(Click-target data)
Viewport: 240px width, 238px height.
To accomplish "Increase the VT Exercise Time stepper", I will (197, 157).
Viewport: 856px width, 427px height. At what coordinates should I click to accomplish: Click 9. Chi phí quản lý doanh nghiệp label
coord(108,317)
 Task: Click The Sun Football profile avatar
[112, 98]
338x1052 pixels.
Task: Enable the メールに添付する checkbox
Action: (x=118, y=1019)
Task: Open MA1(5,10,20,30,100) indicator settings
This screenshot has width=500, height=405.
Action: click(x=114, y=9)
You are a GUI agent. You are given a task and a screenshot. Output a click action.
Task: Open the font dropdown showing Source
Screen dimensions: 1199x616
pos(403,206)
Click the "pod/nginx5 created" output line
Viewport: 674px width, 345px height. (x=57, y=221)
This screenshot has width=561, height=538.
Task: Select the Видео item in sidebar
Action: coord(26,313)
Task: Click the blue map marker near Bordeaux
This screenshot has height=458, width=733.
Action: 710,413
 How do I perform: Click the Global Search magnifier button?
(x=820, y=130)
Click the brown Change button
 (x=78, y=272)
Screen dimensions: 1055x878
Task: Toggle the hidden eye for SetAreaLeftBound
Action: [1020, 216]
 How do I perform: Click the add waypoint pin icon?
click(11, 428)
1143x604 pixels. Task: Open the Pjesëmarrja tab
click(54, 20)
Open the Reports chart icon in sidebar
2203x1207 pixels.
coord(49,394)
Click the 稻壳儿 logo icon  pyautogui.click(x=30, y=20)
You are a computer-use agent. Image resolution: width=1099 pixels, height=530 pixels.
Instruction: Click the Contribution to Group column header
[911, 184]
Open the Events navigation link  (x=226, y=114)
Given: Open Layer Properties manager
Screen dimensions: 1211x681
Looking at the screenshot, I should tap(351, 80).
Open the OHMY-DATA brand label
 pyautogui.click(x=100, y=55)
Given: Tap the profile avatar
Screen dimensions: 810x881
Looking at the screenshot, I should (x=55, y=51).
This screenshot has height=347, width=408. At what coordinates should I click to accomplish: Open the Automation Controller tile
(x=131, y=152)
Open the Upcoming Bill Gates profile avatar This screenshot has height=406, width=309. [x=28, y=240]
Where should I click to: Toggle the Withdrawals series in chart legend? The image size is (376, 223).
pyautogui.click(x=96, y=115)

# WRITTEN TASK
Copy out, with no changes, everything in the material from the line containing "How do I perform: Click the Global" down to the line containing "Looking at the screenshot, I should tap(351, 80).", including both of those lines.

# COMPLETED TASK
 How do I perform: Click the Global Search magnifier button?
(x=820, y=130)
Click the brown Change button
 (x=78, y=272)
Screen dimensions: 1055x878
Task: Toggle the hidden eye for SetAreaLeftBound
Action: [1020, 216]
 How do I perform: Click the add waypoint pin icon?
click(11, 428)
1143x604 pixels. Task: Open the Pjesëmarrja tab
click(54, 20)
Open the Reports chart icon in sidebar
2203x1207 pixels.
coord(49,394)
Click the 稻壳儿 logo icon  pyautogui.click(x=30, y=20)
You are a computer-use agent. Image resolution: width=1099 pixels, height=530 pixels.
Instruction: Click the Contribution to Group column header
[911, 184]
Open the Events navigation link  (x=226, y=114)
Given: Open Layer Properties manager
Screen dimensions: 1211x681
Looking at the screenshot, I should tap(351, 80).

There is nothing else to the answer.